INSTRUCTIONS FOR THE TASK
Those lines of the data that hold the word "computer" are to be copied out.

(Saved data entries)
.....
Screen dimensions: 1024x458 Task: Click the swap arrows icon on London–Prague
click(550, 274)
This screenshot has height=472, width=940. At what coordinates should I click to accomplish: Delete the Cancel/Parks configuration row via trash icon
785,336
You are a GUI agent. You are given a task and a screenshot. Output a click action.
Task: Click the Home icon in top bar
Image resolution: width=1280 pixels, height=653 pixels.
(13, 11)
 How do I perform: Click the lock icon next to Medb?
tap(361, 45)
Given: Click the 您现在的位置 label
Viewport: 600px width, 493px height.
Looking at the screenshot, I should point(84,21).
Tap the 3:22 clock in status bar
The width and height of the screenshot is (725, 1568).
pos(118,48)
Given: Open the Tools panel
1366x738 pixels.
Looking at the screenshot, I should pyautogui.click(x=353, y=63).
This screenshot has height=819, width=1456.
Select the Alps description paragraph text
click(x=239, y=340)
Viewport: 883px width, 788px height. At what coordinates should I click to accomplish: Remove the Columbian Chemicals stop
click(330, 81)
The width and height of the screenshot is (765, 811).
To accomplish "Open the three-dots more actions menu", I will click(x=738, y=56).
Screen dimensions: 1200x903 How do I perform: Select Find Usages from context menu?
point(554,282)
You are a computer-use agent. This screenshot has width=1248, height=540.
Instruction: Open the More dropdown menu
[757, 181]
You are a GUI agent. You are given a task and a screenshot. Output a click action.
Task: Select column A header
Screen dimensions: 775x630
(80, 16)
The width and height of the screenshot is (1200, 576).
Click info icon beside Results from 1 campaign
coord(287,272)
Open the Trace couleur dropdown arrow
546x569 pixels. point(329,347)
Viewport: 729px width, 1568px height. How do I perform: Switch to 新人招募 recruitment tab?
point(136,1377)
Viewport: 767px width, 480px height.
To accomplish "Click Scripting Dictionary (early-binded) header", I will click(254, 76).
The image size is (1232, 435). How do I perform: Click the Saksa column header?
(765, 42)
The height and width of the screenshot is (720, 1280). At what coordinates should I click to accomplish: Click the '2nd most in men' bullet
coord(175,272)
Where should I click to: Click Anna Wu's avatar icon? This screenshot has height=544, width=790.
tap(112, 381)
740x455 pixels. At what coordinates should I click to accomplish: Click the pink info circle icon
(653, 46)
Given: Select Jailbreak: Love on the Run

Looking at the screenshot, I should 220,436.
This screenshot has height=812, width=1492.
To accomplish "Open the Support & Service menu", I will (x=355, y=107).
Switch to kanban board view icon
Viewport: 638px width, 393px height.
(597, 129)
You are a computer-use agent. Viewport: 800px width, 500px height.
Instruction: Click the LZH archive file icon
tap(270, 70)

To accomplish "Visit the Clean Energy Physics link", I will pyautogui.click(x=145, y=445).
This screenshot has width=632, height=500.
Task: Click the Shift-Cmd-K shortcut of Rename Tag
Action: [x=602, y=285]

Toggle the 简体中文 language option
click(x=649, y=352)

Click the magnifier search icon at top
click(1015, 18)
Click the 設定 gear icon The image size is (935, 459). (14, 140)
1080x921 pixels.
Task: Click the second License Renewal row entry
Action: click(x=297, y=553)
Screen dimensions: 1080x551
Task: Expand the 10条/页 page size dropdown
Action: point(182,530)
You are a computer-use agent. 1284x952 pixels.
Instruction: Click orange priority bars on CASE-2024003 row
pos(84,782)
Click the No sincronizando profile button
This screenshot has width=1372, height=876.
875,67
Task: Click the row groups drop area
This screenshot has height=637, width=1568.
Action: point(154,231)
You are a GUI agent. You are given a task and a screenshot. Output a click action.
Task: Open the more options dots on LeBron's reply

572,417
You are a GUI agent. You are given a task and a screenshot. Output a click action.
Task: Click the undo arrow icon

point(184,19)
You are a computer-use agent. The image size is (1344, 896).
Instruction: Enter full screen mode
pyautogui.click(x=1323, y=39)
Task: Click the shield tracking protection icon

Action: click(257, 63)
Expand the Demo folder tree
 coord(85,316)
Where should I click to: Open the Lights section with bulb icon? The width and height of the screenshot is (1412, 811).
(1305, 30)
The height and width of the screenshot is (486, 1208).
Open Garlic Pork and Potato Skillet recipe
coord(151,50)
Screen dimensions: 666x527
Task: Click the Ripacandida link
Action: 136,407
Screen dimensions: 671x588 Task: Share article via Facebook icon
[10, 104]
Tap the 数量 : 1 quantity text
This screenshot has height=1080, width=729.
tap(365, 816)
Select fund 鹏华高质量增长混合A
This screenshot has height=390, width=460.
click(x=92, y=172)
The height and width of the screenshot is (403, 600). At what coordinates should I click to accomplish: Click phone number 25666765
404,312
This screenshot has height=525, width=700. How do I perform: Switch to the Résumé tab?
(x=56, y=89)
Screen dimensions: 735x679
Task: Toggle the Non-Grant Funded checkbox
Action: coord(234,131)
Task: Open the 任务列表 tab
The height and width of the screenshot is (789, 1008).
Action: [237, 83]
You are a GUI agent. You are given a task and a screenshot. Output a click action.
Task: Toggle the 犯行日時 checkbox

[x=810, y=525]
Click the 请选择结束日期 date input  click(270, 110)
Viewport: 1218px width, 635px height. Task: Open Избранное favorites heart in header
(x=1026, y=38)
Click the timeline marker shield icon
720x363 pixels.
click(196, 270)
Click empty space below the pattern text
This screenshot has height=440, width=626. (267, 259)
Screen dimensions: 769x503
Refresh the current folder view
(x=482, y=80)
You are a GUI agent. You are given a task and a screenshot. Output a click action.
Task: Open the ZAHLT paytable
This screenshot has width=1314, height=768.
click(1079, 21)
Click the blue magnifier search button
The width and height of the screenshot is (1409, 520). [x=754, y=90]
.....
RESPONSE TO THIS TASK
You are a computer-use agent. This screenshot has width=1248, height=540.
You are a computer-use agent. Viewport: 800px width, 500px height.
You are a computer-use agent. 1284x952 pixels.
You are a computer-use agent. The image size is (1344, 896).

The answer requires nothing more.